> **Exercise details**: Each entry has to be printed again exactly.

Top of Excerpted data

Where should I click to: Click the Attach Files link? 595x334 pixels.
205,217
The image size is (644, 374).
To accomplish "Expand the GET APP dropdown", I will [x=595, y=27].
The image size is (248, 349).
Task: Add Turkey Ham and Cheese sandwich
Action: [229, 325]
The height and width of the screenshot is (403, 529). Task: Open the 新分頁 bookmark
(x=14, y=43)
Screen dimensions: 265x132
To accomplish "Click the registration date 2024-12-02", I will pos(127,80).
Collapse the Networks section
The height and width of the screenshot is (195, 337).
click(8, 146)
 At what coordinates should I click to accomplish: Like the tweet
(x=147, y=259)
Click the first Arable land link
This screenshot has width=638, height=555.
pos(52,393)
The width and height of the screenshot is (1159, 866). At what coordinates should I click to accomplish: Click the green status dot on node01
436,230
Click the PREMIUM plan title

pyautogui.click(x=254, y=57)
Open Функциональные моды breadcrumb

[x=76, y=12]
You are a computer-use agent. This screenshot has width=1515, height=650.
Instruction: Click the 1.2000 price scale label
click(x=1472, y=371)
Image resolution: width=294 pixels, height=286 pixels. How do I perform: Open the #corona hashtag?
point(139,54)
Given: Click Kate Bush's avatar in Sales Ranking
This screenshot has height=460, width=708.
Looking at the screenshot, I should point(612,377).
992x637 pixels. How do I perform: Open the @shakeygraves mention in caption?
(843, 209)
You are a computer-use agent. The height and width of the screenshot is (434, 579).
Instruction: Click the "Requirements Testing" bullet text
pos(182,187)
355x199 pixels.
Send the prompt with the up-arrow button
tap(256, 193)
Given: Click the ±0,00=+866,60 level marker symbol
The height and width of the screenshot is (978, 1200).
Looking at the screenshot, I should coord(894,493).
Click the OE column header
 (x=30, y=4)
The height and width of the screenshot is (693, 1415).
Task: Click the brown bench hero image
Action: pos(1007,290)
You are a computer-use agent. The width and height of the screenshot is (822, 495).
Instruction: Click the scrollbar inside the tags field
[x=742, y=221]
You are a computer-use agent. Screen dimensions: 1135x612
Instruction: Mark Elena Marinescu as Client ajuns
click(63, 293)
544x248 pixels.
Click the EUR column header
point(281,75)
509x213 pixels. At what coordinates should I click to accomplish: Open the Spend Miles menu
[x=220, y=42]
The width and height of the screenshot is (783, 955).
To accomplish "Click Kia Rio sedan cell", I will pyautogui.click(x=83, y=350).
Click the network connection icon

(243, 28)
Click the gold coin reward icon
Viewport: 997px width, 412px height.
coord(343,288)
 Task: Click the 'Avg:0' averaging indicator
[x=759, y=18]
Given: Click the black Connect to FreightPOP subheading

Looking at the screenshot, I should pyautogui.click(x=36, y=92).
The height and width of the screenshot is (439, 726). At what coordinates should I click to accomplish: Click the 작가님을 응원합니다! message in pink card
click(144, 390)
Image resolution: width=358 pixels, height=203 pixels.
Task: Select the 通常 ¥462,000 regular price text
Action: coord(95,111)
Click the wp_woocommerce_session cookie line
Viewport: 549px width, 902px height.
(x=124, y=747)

Bottom of Excerpted data

> **Response**:
Where should I click to: Click the Attach Files link? 595x334 pixels.
205,217
The image size is (644, 374).
To accomplish "Expand the GET APP dropdown", I will [x=595, y=27].
The image size is (248, 349).
Task: Add Turkey Ham and Cheese sandwich
Action: [229, 325]
The height and width of the screenshot is (403, 529). Task: Open the 新分頁 bookmark
(x=14, y=43)
Screen dimensions: 265x132
To accomplish "Click the registration date 2024-12-02", I will pos(127,80).
Collapse the Networks section
The height and width of the screenshot is (195, 337).
click(8, 146)
 At what coordinates should I click to accomplish: Like the tweet
(x=147, y=259)
Click the first Arable land link
This screenshot has width=638, height=555.
pos(52,393)
The width and height of the screenshot is (1159, 866). At what coordinates should I click to accomplish: Click the green status dot on node01
436,230
Click the PREMIUM plan title

pyautogui.click(x=254, y=57)
Open Функциональные моды breadcrumb

[x=76, y=12]
You are a computer-use agent. This screenshot has width=1515, height=650.
Instruction: Click the 1.2000 price scale label
click(x=1472, y=371)
Image resolution: width=294 pixels, height=286 pixels. How do I perform: Open the #corona hashtag?
point(139,54)
Given: Click Kate Bush's avatar in Sales Ranking
This screenshot has height=460, width=708.
Looking at the screenshot, I should point(612,377).
992x637 pixels. How do I perform: Open the @shakeygraves mention in caption?
(843, 209)
You are a computer-use agent. The height and width of the screenshot is (434, 579).
Instruction: Click the "Requirements Testing" bullet text
pos(182,187)
355x199 pixels.
Send the prompt with the up-arrow button
tap(256, 193)
Given: Click the ±0,00=+866,60 level marker symbol
The height and width of the screenshot is (978, 1200).
Looking at the screenshot, I should coord(894,493).
Click the OE column header
 (x=30, y=4)
The height and width of the screenshot is (693, 1415).
Task: Click the brown bench hero image
Action: pos(1007,290)
You are a computer-use agent. The width and height of the screenshot is (822, 495).
Instruction: Click the scrollbar inside the tags field
[x=742, y=221]
You are a computer-use agent. Screen dimensions: 1135x612
Instruction: Mark Elena Marinescu as Client ajuns
click(63, 293)
544x248 pixels.
Click the EUR column header
point(281,75)
509x213 pixels. At what coordinates should I click to accomplish: Open the Spend Miles menu
[x=220, y=42]
The width and height of the screenshot is (783, 955).
To accomplish "Click Kia Rio sedan cell", I will pyautogui.click(x=83, y=350).
Click the network connection icon

(243, 28)
Click the gold coin reward icon
Viewport: 997px width, 412px height.
coord(343,288)
 Task: Click the 'Avg:0' averaging indicator
[x=759, y=18]
Given: Click the black Connect to FreightPOP subheading

Looking at the screenshot, I should pyautogui.click(x=36, y=92).
The height and width of the screenshot is (439, 726). At what coordinates should I click to accomplish: Click the 작가님을 응원합니다! message in pink card
click(144, 390)
Image resolution: width=358 pixels, height=203 pixels.
Task: Select the 通常 ¥462,000 regular price text
Action: coord(95,111)
Click the wp_woocommerce_session cookie line
Viewport: 549px width, 902px height.
(x=124, y=747)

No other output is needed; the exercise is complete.